Il y a quelques mois, une ancienne employée du gouvernement à temps partiel a quitté son emploi en Guyane et est partie effectuer un séjour prolongé dans un autre territoire. Cependant, en Guyane, son salaire est toujours traité et collecté à son nom. Une enquête a été ouverte sur la situation.

Oemwattie Khandai, appelée « Debbie », était employée par le gouvernement à temps partiel et a exercé des fonctions à l’école primaire numéro 56 de février 2022 jusqu’à son départ de Guyane en juin 2023.

Khandai a officiellement quitté son emploi avant son départ, mais son nom figure toujours sur la liste de paie et quelqu’un perçoit son salaire depuis quelques mois depuis qu’elle a émigré.

« J’avais travaillé jusqu’au mois de mai et j’avais reçu mon salaire du mois de mai la première semaine de juin. Cependant, j’ai quitté le pays le 10 juin et je n’y suis pas revenue depuis », a déclaré la femme en exprimant à quel point elle était perturbée par cette question.

Khandai a également montré à cette publication une copie de son passeport, ce qui confirme son affirmation selon laquelle elle a quitté le pays en juin et n’y est pas revenue. La femme s’est dite préoccupée par le fait que son nom et les détails de sa carte d’identité soient utilisés par quelqu’un d’autre pour collecter de l’argent prétendument en son nom.

« J’ai entendu certains dire pourquoi mon nom n’a pas été supprimé, puisque je ne travaille plus là-bas ; et pourquoi mon nom figure-t-il toujours sur la liste de paie à cette date. Je veux la Région [Regional Administration] savoir que je suis à l’étranger et que je n’assume aucune responsabilité pour l’argent reçu en mon nom », a déclaré la femme.

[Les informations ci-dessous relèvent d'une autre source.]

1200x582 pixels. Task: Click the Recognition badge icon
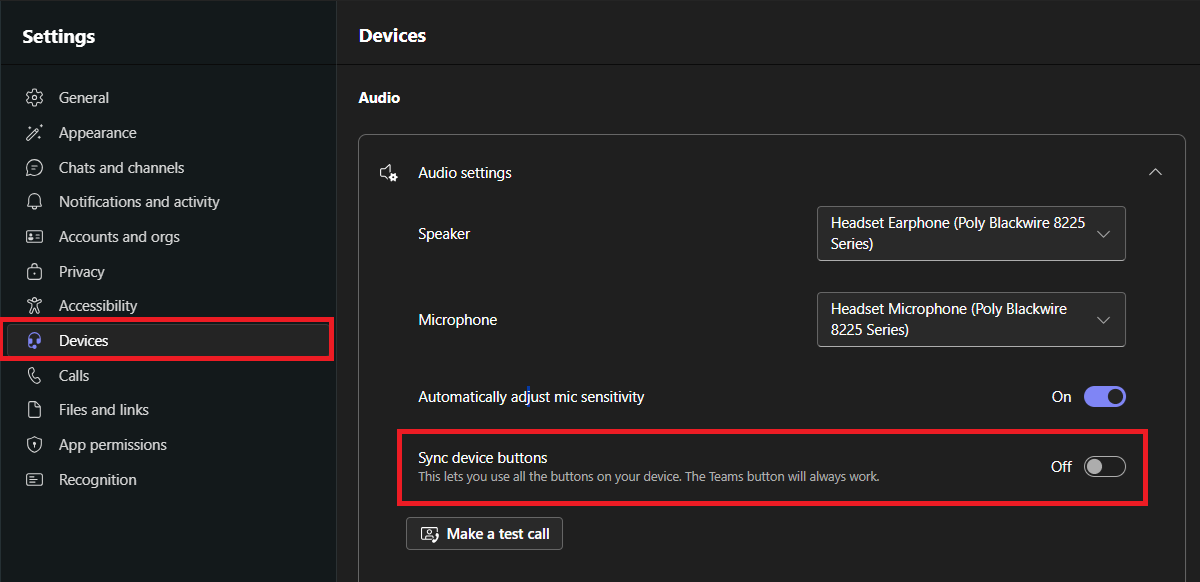pos(35,480)
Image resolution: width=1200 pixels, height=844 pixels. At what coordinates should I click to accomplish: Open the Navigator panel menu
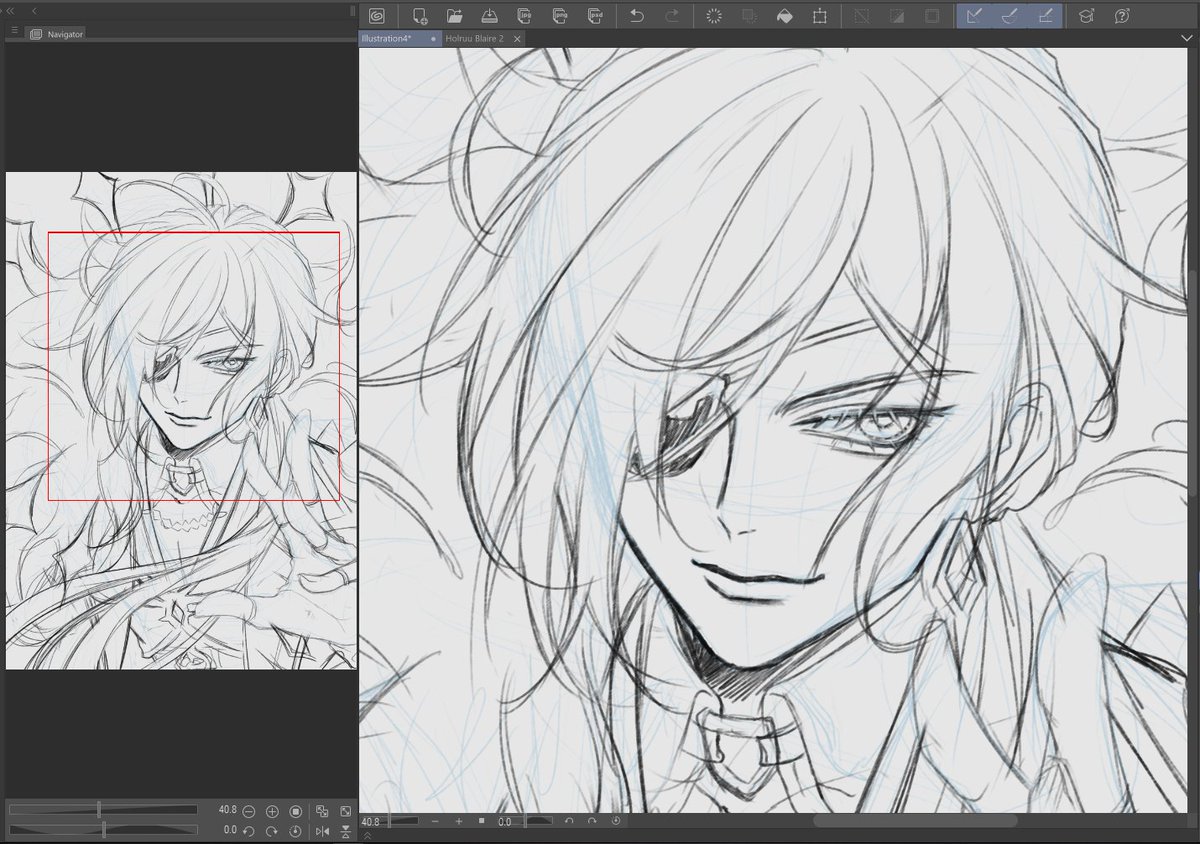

Cette publication comprend que les salaires ont été payés au nom d’Oemwattie Khandai jusqu’au mois de septembre 2023. L’argent est envoyé de l’administration régionale au Conseil démocratique de quartier (NDC) 52-63. Une enquête aurait depuis été ouverte à ce sujet.

Pendant ce temps, certains travailleurs à temps partiel qui relèvent de cette juridiction ont déclaré à cette publication qu’à plusieurs reprises, leur nom a été rayé de la feuille de temps, indiquant qu’ils n’ont pas travaillé alors qu’en fait ils ont travaillé. Ils affirment qu’ils ne sont pas payés pour ces journées.

Certains pensent que l’intégralité de leur salaire leur est versée par l’administration régionale, mais qu’ils n’en reçoivent qu’une partie.

Ces travailleurs disent qu’ils ont peur d’être victimisés s’ils le rendent public et qu’ils craignent que cela ne leur fasse perdre leur emploi.

Cette publication a été informée que les travailleurs gouvernementaux à temps partiel de 10 jours attachés au NDC de Crabwood Creek-Moleson Creek rencontrent également des problèmes similaires à ceux que certains membres du NDC 52-63 prétendent rencontrer. Un travailleur a déclaré à cette publication qu’il y avait un racket avec les 10 jours d’emploi.

Tout récemment, deux hommes ont déclaré qu’ils n’avaient jamais travaillé pour le NDC de Port Mourant, mais que les salaires étaient traités à leur nom. Le surveillant qui était attaché au NDC a depuis démissionné après que le problème a été rapporté dans les médias et que le ministère des Finances a ouvert une enquête.

Selon une lettre de la Commission du gouvernement local adressée au président du NDC, Vimen Armogan, en date du 26 septembre 2023, le surveillant a « volontairement mis fin » à ses services. À ce titre, la Commission a conseillé au NDC d’annoncer le poste vacant.

Des milliers de personnes à travers le pays ont trouvé un emploi grâce à l’initiative gouvernementale d’emploi à temps partiel, lancée l’année dernière dans le cadre d’une série de mesures mises en œuvre pour amortir la hausse du coût de la vie. L’initiative a permis à une personne par ménage de travailler dans des bureaux publics à proximité de son domicile pendant 10 jours par mois et de gagner 40 000 dollars.